--- ЧТО СДЕЛАТЬ ---
1) Соответствуют ли тексту для чтения утверждения (а), (б) и (в)? На каждое ответьте «да» или «нет» и приведите решающие слова текста дословно.
(а) Рассказчик когда-то считал тупоконечниками лилипутов.
(б) Со временем рассказчик перестал быть тупоконечником.
(в) Диссидентами у Свифта представлены лилипуты-остроконечники.
2) Выпишите из текста для чтения без изменений отрывок от слов «Ошибка же в» до слов «книге англиканским истеблишментом.» включительно.
3) Эзоповским аналогом кого, согласно тексту для чтения, служат у Свифта блефускуанцы-тупоконечники?

--- ТЕКСТ ДЛЯ ЧТЕНИЯ ---
· · · · · · ·
Ошибка же в интерпретации свифтовской контроверзы состояла в том, что я почему-то решил, что тупоконечниками были лилипуты, а остроконечниками – блефускуанцы. Сам я был (и остался) убежденным тупоконечником и, однако, полагал себя единомышленником лилипутов. Как показало недавнее обращение к тексту, я был неправ. Кстати, блефускуанцы-тупоконечники представлены у Свифта диссидентами (эзоповским аналогом изгнанных из Англии католиков), но получилось, что я, подсознательно взяв сторону оппозиционеров-эмигрантов, продолжал мысленно отождествлять себя с осмеянным в книге англиканским истеблишментом.
· · · · · · ·
--- ИСХОДНЫЕ ДАННЫЕ ---
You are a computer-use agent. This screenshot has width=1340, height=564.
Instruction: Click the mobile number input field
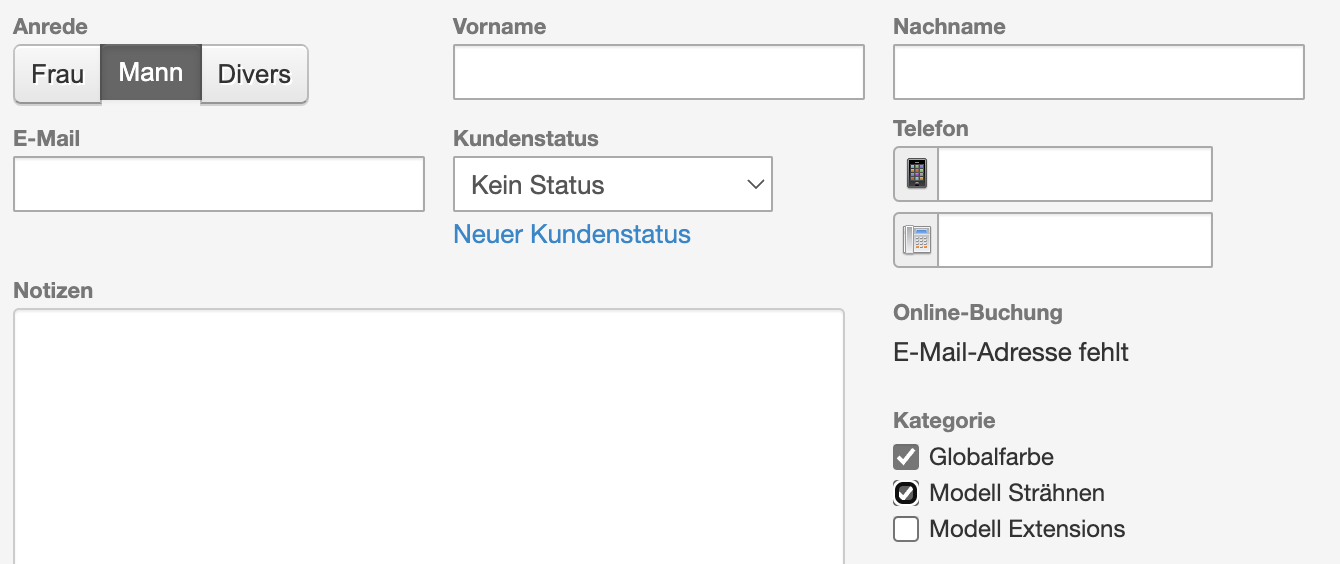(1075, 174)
· · · · · · ·
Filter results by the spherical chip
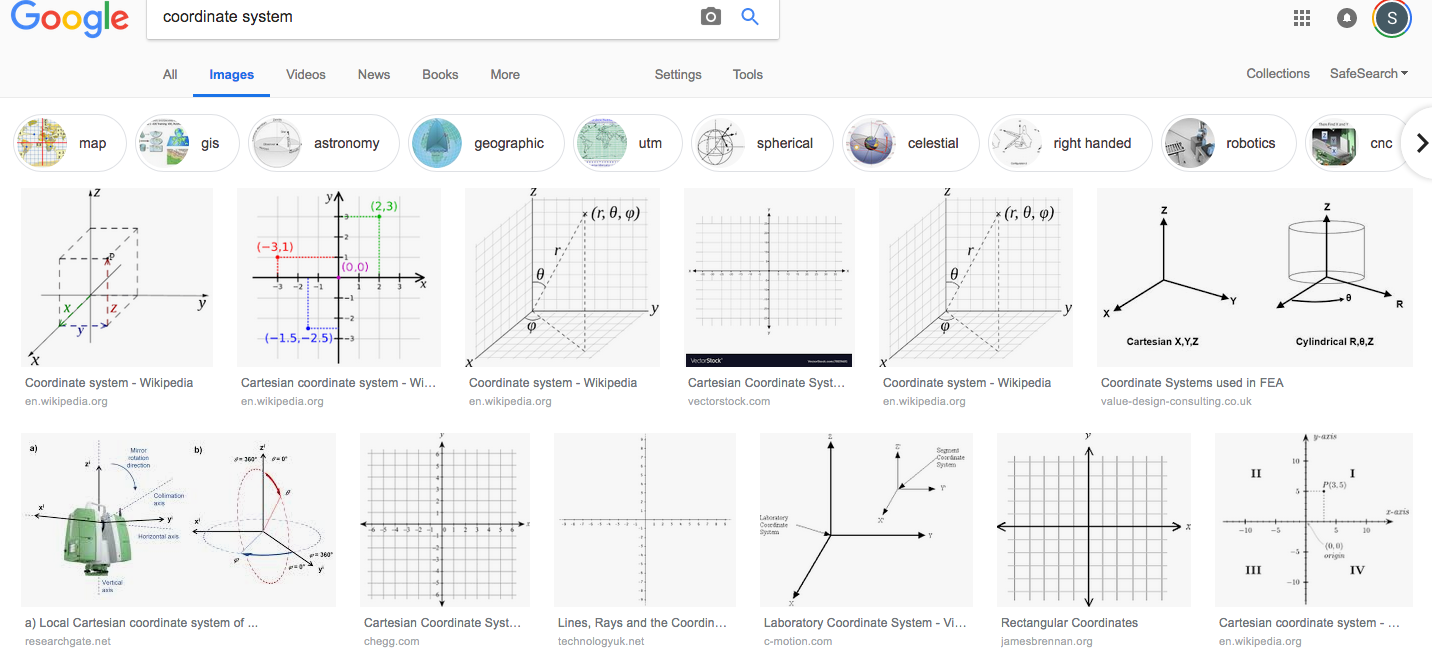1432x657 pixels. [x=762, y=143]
· · · · · · ·
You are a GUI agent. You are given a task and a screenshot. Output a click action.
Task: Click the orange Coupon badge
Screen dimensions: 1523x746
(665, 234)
· · · · · · ·
--- ОТВЕТЫ К ЗАДАНИЯМ ---
1)
(а) Да: «я почему-то решил, что тупоконечниками были лилипуты».
(б) Нет: «Сам я был (и остался) убежденным тупоконечником».
(в) Нет: «блефускуанцы-тупоконечники представлены у Свифта диссидентами».

2)
Ошибка же в интерпретации свифтовской контроверзы состояла в том, что я почему-то решил, что тупоконечниками были лилипуты, а остроконечниками – блефускуанцы. Сам я был (и остался) убежденным тупоконечником и, однако, полагал себя единомышленником лилипутов. Как показало недавнее обращение к тексту, я был неправ. Кстати, блефускуанцы-тупоконечники представлены у Свифта диссидентами (эзоповским аналогом изгнанных из Англии католиков), но получилось, что я, подсознательно взяв сторону оппозиционеров-эмигрантов, продолжал мысленно отождествлять себя с осмеянным в книге англиканским истеблишментом.

3) Изгнанных из Англии католиков.